According to the Connecticut Department of Public Health, the woman, who was between the ages of 90 and 99, lived in New London County and became sick in early May.
DPH said she was admitted to a local hospital with fever, altered mental status, headache, chills, rigors, chest pain, and nausea. According to DPH, her condition worsened and she became unresponsive over the following two weeks.
She died on May 17. DPH said she did have a known tick bite that was removed two weeks prior to the onset of symptoms, adding lab tests performed at a CDC lab in Colorado confirmed the presence of antibodies to POWV.
The first person diagnosed with POWV this year was a man between the ages of 50 to 59 who lived in Windham County. DPH said he became ill in late March, was hospitalized with a central nervous system disease, and had a known tick bite. He was discharged from the hospital and recovered at home.
DPH Commissioner Manisha Juthani said POWV is usually spread through the bite of an infected black-legged or deer tick. It takes a week to one month after a bite from an infected tick to develop POWV symptoms and the virus can be transmitted in as little as 15 minutes after the tick first attaches, according to DPH.

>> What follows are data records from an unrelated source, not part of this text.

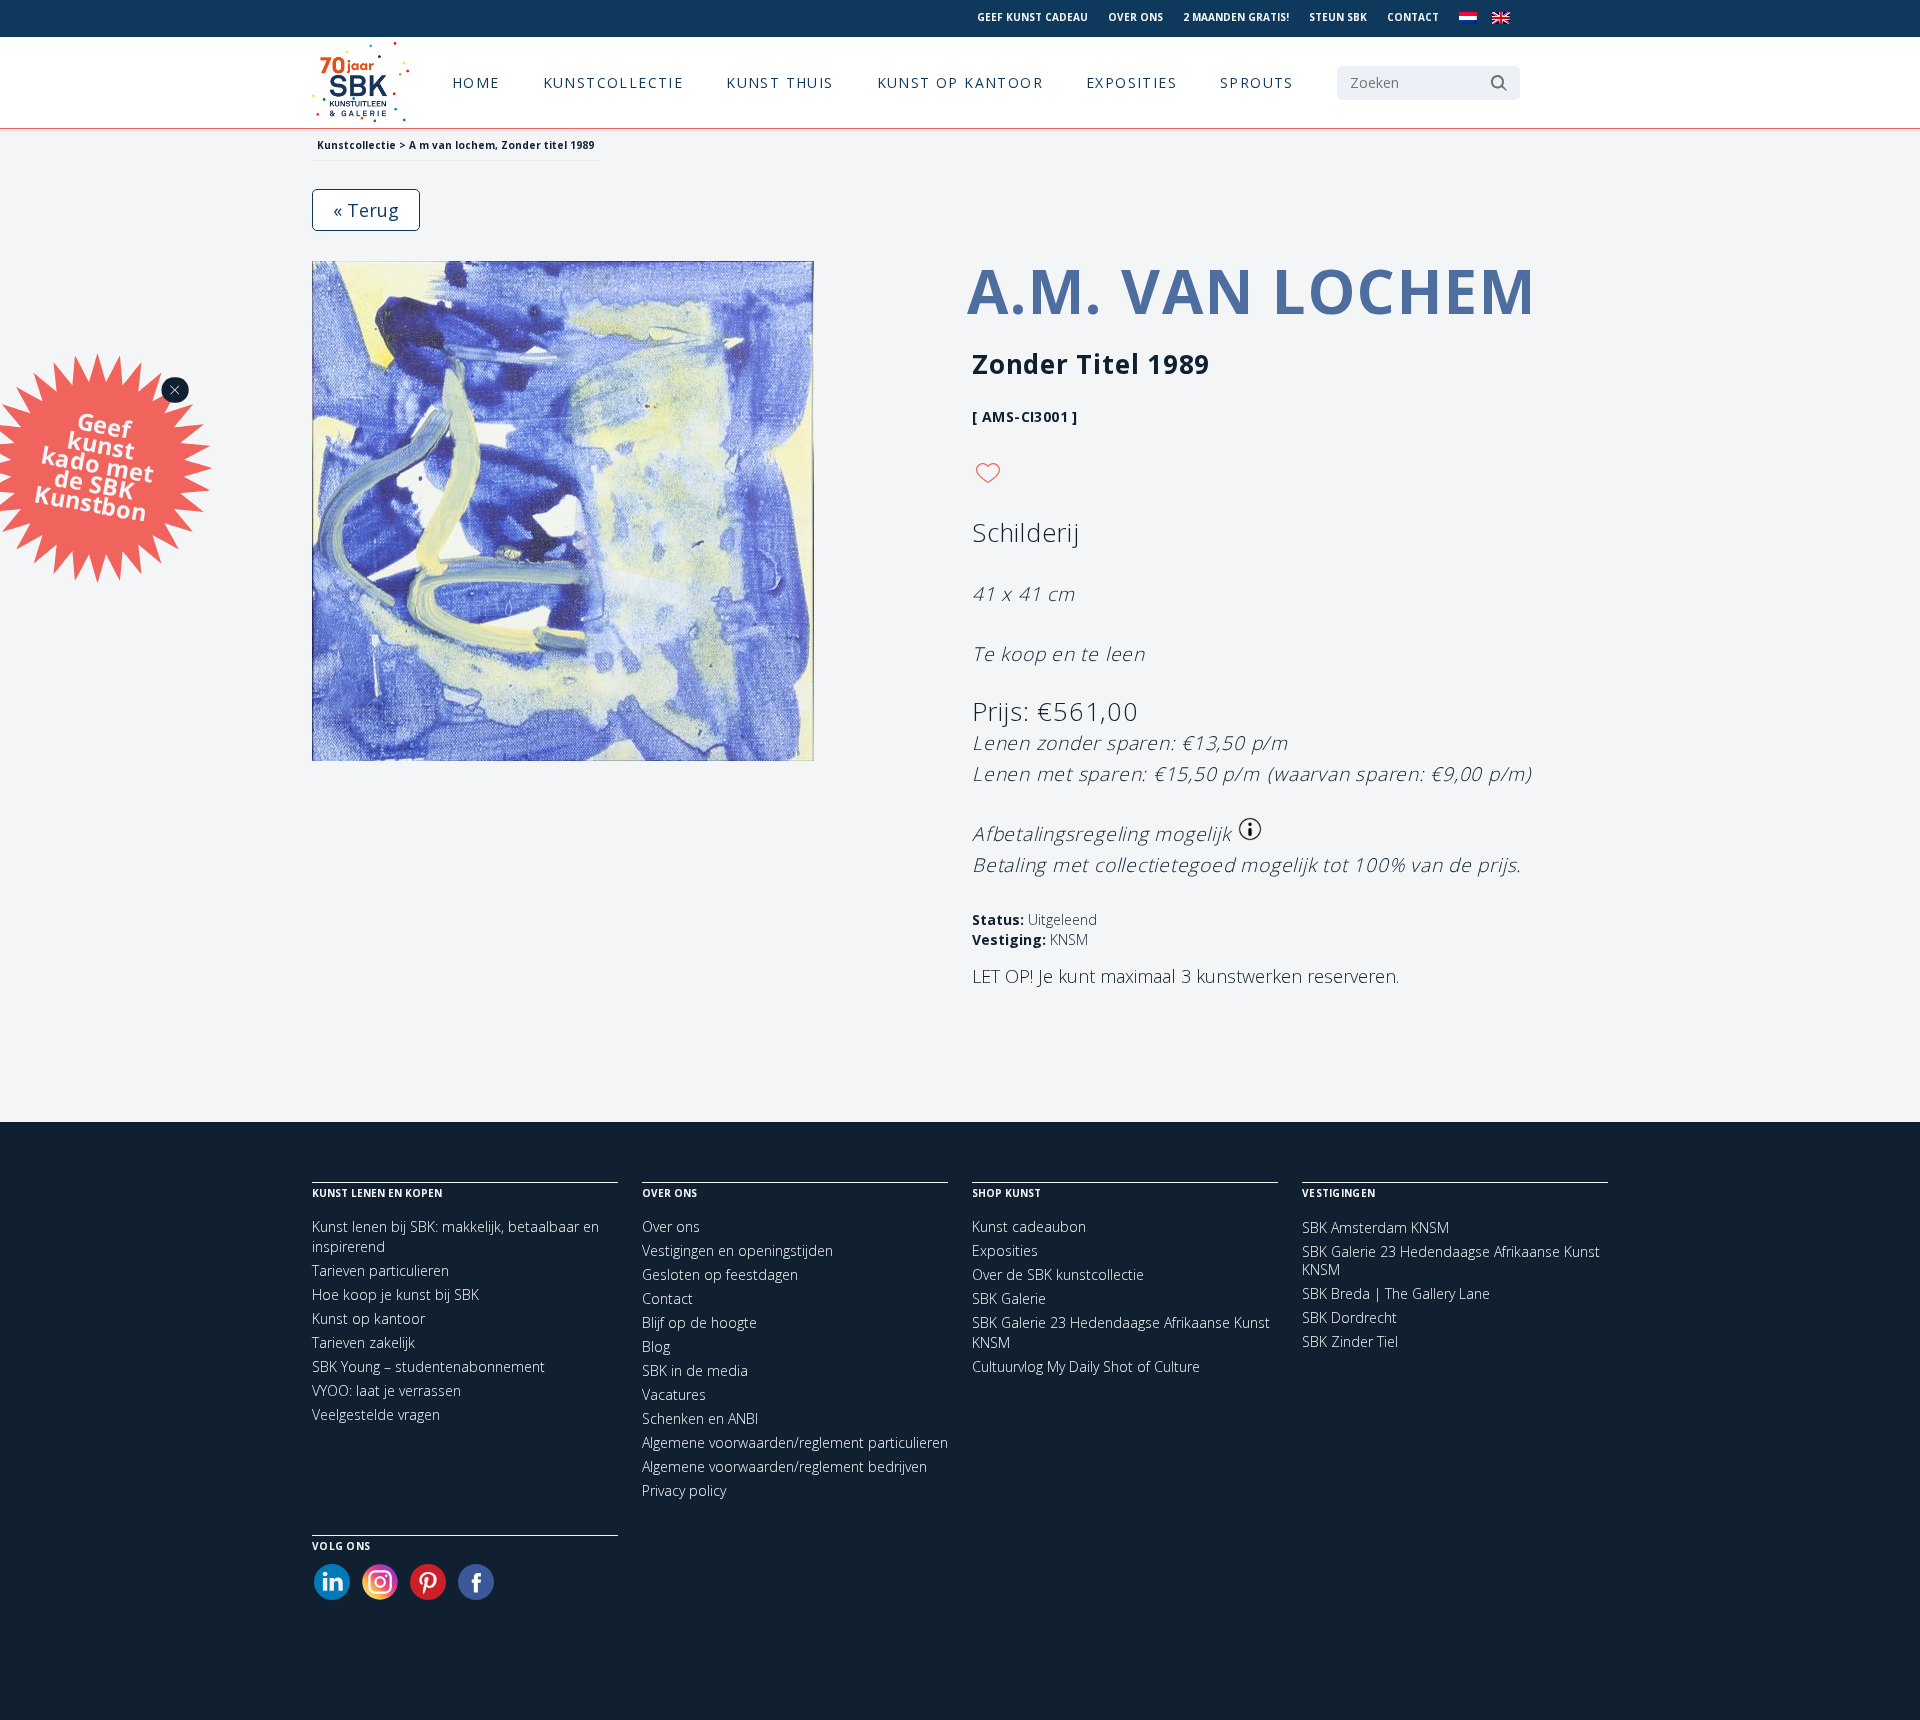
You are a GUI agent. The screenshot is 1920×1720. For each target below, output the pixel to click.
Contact (1413, 17)
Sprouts (1257, 82)
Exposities (1131, 82)
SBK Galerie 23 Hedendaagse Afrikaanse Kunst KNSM (1451, 1261)
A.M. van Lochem (1252, 291)
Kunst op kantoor (960, 82)
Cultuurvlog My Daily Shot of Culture (1086, 1366)
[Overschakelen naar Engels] (1501, 18)
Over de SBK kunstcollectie (1058, 1274)
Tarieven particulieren (380, 1270)
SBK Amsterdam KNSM (1375, 1228)
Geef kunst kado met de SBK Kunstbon (94, 464)
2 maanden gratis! (1236, 17)
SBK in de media (695, 1370)
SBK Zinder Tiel (1350, 1342)
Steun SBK (1338, 17)
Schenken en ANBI (700, 1418)
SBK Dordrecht (1349, 1318)
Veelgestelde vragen (376, 1414)
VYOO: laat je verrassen (386, 1390)
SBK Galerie (1009, 1298)
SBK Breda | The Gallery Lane (1396, 1294)
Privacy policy (684, 1490)
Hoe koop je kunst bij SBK (395, 1294)
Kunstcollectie (613, 82)
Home (476, 82)
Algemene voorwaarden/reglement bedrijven (784, 1466)
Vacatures (674, 1394)
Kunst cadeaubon (1029, 1226)
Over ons (1135, 17)
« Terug (366, 210)
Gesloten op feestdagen (720, 1274)
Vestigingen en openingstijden (737, 1250)
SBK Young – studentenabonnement (428, 1366)
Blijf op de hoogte (699, 1322)
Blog (656, 1346)
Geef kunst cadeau (1032, 17)
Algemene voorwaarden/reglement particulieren (795, 1442)
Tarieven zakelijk (363, 1342)
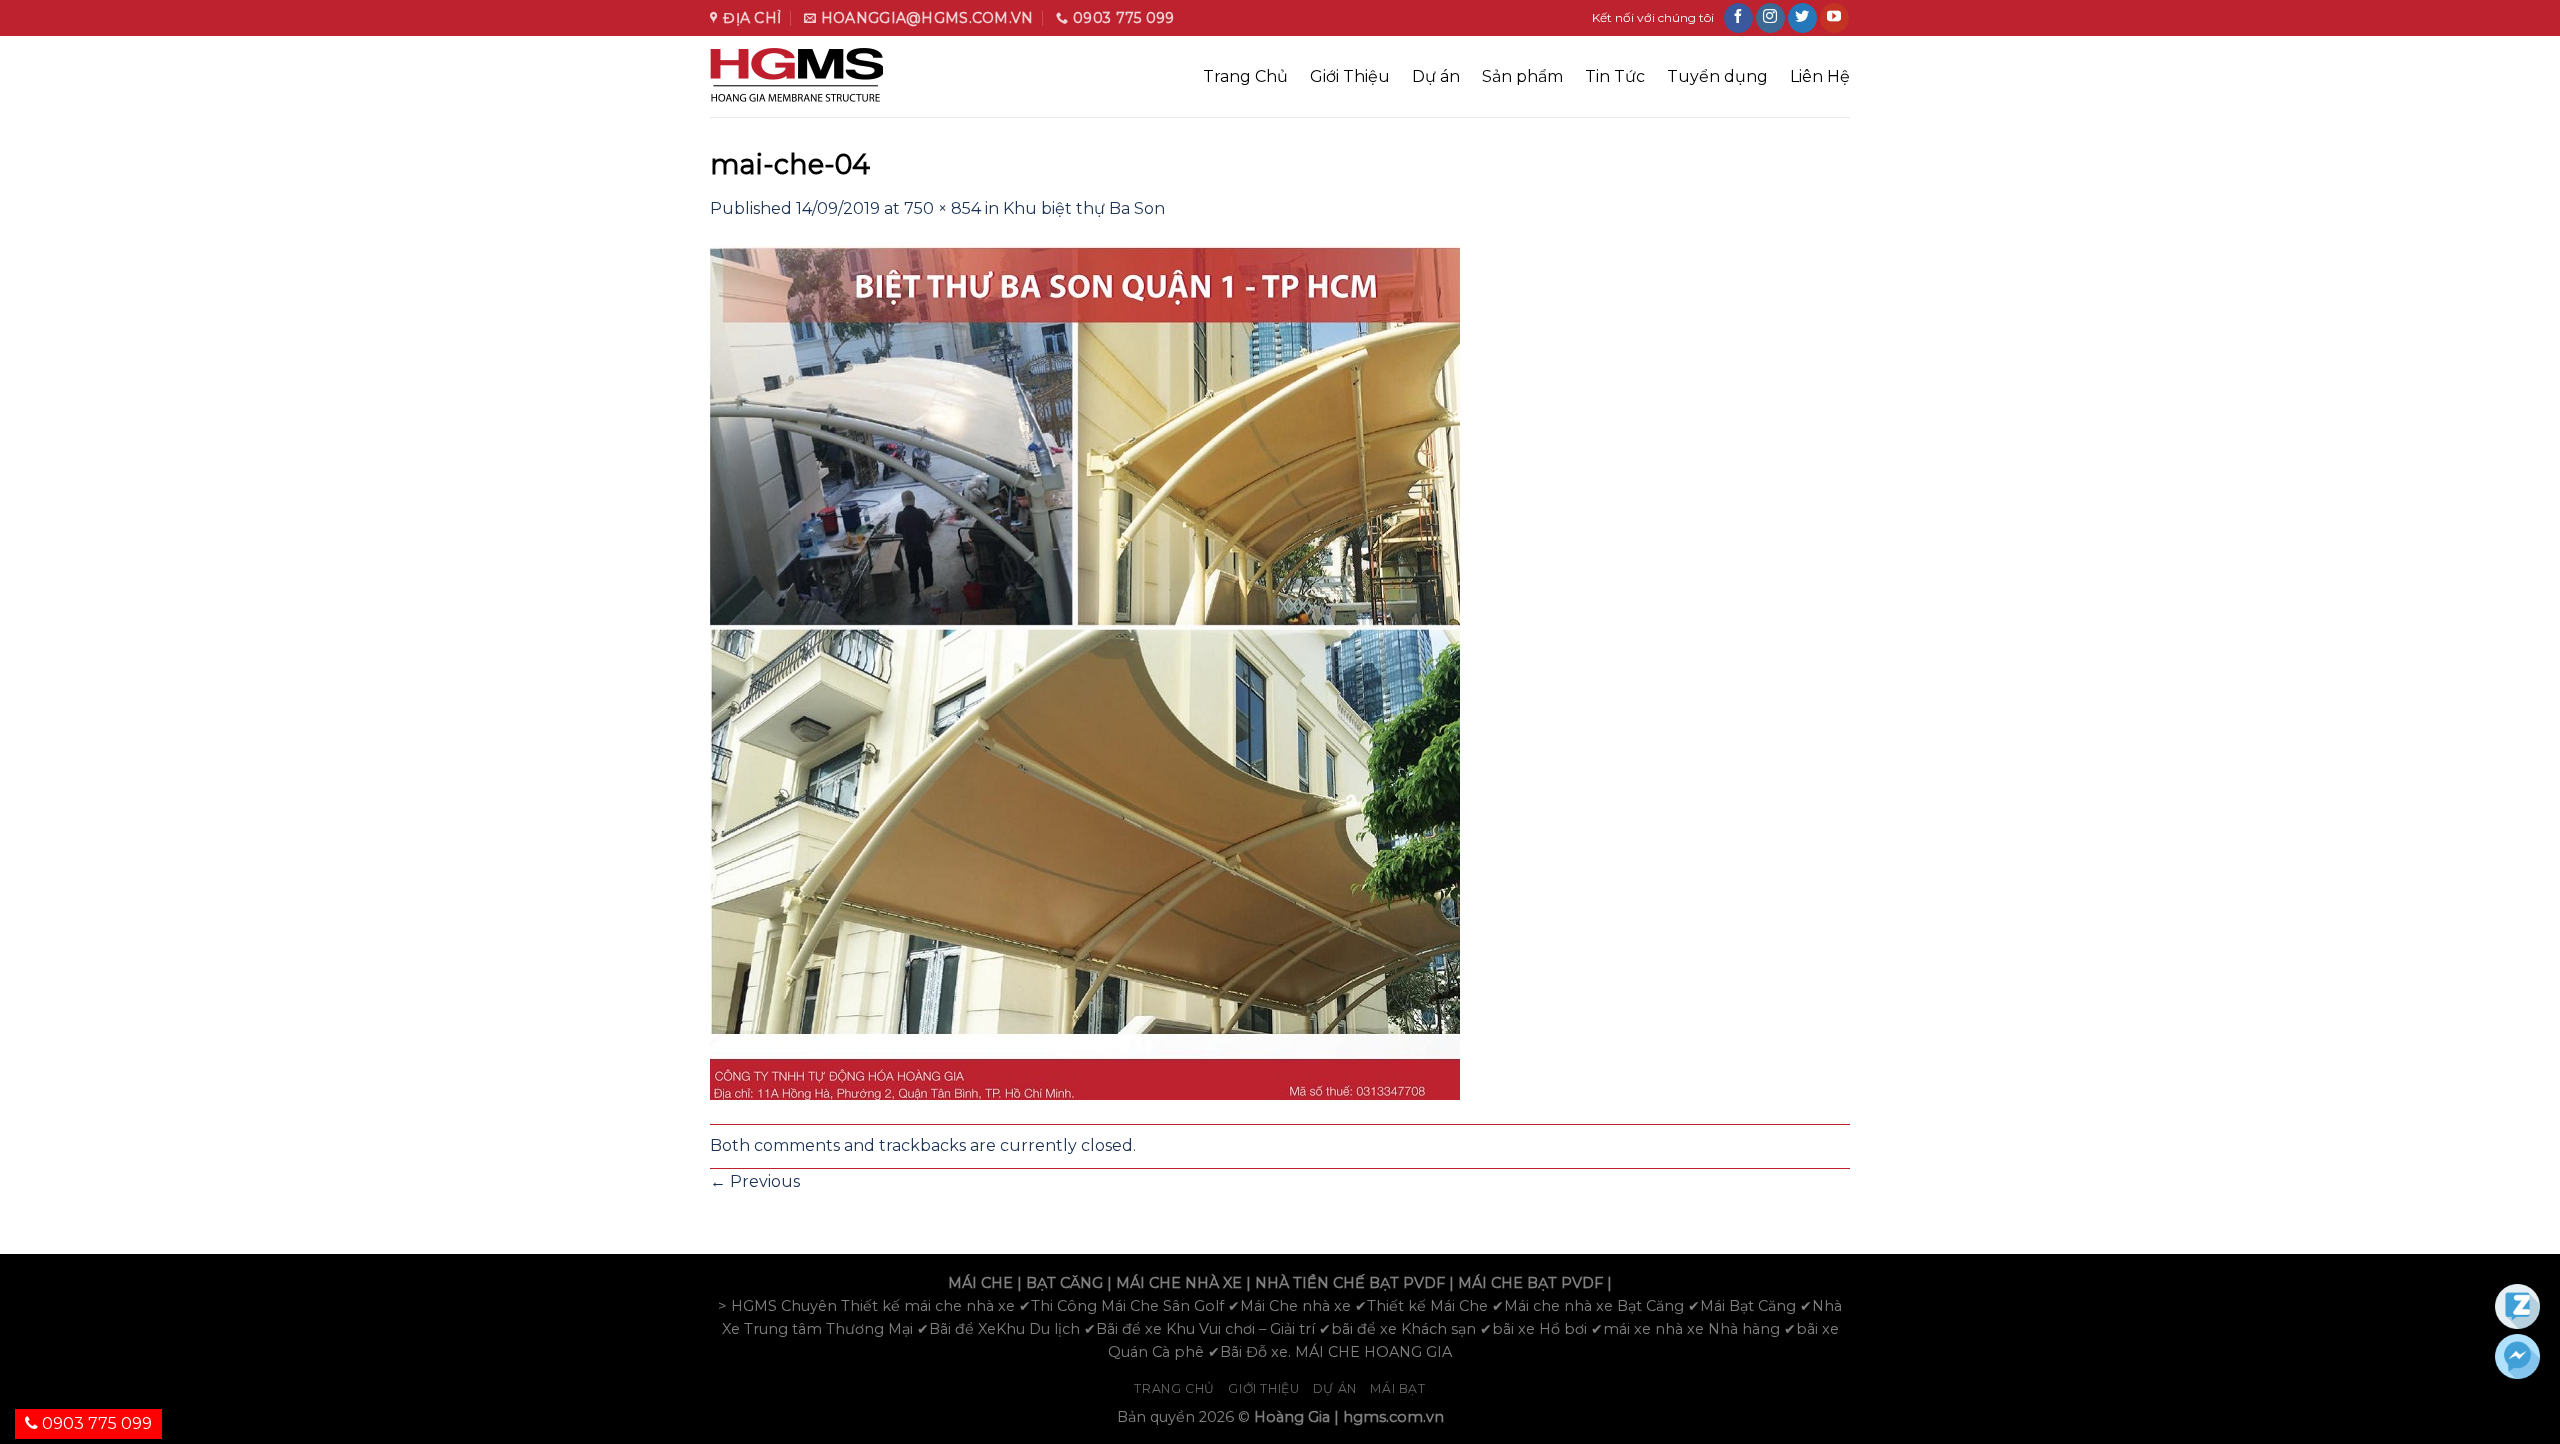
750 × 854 (942, 208)
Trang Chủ (1245, 76)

“This incident reminds us that residents need to take actions to prevent tick bites now through the late fall,” Juthani said. “DPH stresses the use of insect repellent this summer and avoiding high-risk areas, such as tall grass, where ticks may be found. It’s also important to check carefully for ticks after being outside which can reduce the chance of you and your family members being infected with this dangerous virus.”
DPH offers the following tips for preventing tick bites:
- Avoid areas where ticks are likely to be, such as grassy, brushy, or wooded areas. Ticks are most active from spring to fall but may also be active on warmer days during winter.
- Consider the use of CDC-recommended mosquito repellents containing DEET, picaridin, oil of lemon eucalyptus, IR3535, or 2-undecanoate, and apply according to directions, when outdoors.
- Check yourself and your children for ticks immediately after coming indoors. Showering within two hours of coming indoors may be effective in reducing the risk of tick-borne disease.
- Examine clothing, gear, and pets carefully after coming indoors. Tumble dry clothing for 10 minutes to kill ticks that were carried inside.
- Talk to your veterinarian about the best tick prevention products for your dog.
- Consider treating items such as boots, clothing, and hiking or camping gear with products containing 0.5 percent permethrin.
According to DPH, 12 cases of POWV-associated illness were reported in the state from 2017 to 2021, including three in 2021. Of those cases between 2017 and 2021, two were fatal.